In the last few years the networking landscape has witnessed a lot of changes especially with the advent of software-defined networking startups and companies. Clearly, these changes are not lost on Robbins, who mentioned a niggling paranoia about the 6 starup guys working in a garage, who may end up disrupting the space.While he has no idea who and where these disruptors may exist, he is acutely aware of that threat. Robbins also mentioned that he started as an application developer and wrote code. Innovating and building new solutions within the company is one of his key priorities. They are deploying small teams to innovate and come up solution within a 11-month period he added.
There was barely any talk about Cisco’s core networking hardware, instead Robbins’ focus was on software, security and analytics and the business opportunities presented by 50 billion connected devices by 2020. In this Internet of Things (IoT) world Cisco sees huge business opportunites. He stressed the importance of building a flexible and intelligent network with “security everywhere,” and provide insight into the data though analytics.
One of the most interesting partnerships Robbins mentioned was with Fanuc America, where they are testing an IoT solution on the factory floor that use robots. They have deployed a pilot program with General Motor (GM), where they have connected 1,800 of Fanuc’s robots and helped save $38 million dollars for their client. Their new IoT solution helps digitize GM’s factories and improves the efficiency and reduces the maintenance cost of robots. It costs $16,000 per minute when a robot is down.

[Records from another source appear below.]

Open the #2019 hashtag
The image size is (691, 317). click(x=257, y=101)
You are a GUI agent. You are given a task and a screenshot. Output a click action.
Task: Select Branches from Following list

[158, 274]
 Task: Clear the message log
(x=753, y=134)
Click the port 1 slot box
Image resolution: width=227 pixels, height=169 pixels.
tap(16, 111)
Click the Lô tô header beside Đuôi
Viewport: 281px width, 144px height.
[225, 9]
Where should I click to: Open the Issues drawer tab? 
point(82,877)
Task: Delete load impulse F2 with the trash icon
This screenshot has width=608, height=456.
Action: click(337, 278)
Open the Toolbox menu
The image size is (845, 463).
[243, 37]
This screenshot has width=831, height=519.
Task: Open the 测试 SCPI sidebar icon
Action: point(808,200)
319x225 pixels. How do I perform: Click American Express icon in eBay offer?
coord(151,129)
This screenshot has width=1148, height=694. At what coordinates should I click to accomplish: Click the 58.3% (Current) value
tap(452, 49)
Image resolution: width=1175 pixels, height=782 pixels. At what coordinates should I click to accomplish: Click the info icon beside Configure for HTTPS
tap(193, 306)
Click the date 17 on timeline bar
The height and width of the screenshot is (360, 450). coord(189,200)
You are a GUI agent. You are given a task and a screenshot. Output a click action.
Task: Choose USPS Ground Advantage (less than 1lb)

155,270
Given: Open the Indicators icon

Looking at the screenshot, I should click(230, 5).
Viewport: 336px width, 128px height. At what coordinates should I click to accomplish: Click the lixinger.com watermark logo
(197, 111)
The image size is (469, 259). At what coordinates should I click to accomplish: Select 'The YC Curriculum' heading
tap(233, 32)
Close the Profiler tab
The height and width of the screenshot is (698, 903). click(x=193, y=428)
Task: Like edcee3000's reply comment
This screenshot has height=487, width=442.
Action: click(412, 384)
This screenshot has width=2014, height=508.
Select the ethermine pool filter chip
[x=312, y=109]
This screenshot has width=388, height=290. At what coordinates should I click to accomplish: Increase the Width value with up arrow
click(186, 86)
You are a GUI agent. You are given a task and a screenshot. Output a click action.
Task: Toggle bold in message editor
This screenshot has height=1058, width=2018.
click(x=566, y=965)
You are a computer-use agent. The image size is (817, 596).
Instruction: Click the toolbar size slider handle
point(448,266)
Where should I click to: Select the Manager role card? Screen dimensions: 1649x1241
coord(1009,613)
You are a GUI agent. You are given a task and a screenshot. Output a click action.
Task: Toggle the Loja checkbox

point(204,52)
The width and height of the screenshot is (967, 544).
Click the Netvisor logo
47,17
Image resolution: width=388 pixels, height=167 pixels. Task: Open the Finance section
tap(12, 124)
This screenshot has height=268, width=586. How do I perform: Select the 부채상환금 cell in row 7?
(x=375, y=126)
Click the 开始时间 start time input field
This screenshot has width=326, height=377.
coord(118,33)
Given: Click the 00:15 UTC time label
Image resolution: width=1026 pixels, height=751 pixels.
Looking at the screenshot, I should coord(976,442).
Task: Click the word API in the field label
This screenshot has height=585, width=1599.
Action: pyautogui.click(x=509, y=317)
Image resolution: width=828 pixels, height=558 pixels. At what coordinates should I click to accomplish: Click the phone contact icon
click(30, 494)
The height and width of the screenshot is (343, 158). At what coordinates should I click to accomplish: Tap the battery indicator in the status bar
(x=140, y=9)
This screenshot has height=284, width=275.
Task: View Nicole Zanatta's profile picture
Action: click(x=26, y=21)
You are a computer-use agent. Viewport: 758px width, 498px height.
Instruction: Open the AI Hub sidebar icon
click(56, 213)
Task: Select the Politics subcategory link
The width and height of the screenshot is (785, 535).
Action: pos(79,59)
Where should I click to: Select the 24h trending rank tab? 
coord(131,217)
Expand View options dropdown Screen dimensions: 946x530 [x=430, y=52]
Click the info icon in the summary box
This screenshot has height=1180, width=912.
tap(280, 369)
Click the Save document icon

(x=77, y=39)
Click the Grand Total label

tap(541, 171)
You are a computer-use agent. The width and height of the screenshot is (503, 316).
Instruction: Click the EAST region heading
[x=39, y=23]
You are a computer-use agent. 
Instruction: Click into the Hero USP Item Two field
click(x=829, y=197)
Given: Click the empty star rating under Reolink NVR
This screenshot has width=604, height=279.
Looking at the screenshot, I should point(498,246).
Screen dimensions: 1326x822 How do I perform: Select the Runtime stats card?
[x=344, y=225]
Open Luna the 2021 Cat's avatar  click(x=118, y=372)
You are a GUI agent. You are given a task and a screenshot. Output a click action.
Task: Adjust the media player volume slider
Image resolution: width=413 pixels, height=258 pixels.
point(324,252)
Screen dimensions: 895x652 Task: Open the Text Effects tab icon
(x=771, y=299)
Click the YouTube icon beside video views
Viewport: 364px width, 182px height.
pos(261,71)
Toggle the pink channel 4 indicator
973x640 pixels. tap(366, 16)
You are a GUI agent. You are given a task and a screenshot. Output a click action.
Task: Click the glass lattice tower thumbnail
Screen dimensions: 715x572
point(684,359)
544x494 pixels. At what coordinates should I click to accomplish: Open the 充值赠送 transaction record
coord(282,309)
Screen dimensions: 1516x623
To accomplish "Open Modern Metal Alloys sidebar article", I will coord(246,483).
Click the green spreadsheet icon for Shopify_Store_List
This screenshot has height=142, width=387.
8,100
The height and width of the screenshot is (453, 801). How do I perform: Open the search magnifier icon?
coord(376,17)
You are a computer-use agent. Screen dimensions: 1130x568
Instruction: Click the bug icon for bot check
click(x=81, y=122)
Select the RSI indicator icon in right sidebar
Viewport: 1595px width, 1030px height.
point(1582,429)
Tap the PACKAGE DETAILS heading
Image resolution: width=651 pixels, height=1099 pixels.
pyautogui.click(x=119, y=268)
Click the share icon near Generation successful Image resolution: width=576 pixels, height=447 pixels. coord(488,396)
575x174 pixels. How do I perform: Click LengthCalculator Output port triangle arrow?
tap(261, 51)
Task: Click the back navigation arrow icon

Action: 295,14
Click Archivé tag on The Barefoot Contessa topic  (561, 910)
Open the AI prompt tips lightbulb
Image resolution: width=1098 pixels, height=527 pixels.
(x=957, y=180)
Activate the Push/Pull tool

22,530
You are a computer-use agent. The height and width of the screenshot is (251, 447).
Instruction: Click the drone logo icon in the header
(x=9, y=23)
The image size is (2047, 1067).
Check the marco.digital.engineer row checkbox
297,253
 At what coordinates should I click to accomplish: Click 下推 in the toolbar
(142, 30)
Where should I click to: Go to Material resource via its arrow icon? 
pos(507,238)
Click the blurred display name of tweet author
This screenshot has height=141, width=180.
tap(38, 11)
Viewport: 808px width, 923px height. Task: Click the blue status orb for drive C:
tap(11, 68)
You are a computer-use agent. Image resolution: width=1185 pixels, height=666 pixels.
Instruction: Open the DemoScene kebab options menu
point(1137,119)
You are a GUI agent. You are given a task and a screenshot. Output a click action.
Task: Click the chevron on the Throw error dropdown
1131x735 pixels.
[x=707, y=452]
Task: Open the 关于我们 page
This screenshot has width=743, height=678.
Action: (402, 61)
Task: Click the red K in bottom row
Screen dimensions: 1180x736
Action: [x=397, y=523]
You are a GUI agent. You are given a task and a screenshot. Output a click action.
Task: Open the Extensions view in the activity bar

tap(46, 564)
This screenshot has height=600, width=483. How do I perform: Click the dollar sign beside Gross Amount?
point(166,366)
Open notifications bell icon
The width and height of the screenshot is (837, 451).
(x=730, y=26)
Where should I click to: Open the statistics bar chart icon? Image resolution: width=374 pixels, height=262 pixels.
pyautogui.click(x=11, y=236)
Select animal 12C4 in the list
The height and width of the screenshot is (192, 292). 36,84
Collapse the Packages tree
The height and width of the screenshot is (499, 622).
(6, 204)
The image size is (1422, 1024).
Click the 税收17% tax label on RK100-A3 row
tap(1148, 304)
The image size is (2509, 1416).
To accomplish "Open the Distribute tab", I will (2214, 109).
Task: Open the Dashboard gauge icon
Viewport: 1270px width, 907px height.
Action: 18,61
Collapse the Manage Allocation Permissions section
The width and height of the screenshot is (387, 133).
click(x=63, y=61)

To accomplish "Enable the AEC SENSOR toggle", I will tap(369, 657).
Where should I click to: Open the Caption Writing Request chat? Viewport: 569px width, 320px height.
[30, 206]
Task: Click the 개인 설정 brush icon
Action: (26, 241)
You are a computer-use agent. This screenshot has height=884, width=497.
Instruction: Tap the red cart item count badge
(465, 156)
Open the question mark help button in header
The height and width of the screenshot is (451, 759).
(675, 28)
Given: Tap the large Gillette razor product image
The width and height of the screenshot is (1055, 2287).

As mentioned earlier on the big opportunity Robbins sees is in the IoT business that will be “bigger than the first wave of the Internet.” Robbins wants to tap into these new opporunties with a fast, simple and clear vision. He is a man in a hurry to make Cisco a digital example of a B2B company. The company still has a lion’s share of the networking hardware market, but does face competition from other players in this field. He did mention that making things simple and clear will be a difficult journey, but he is clearly prepared to roll up his sleeves and steer the giant networking company down the digital highway.
Robbins became the CEO of Cisco in July, when John Chambers retired as the company’s CEO after a 20-year stint. Robbins is a17 year Cisco veteran and before becoming CEO was the Vice-President of Field Operations.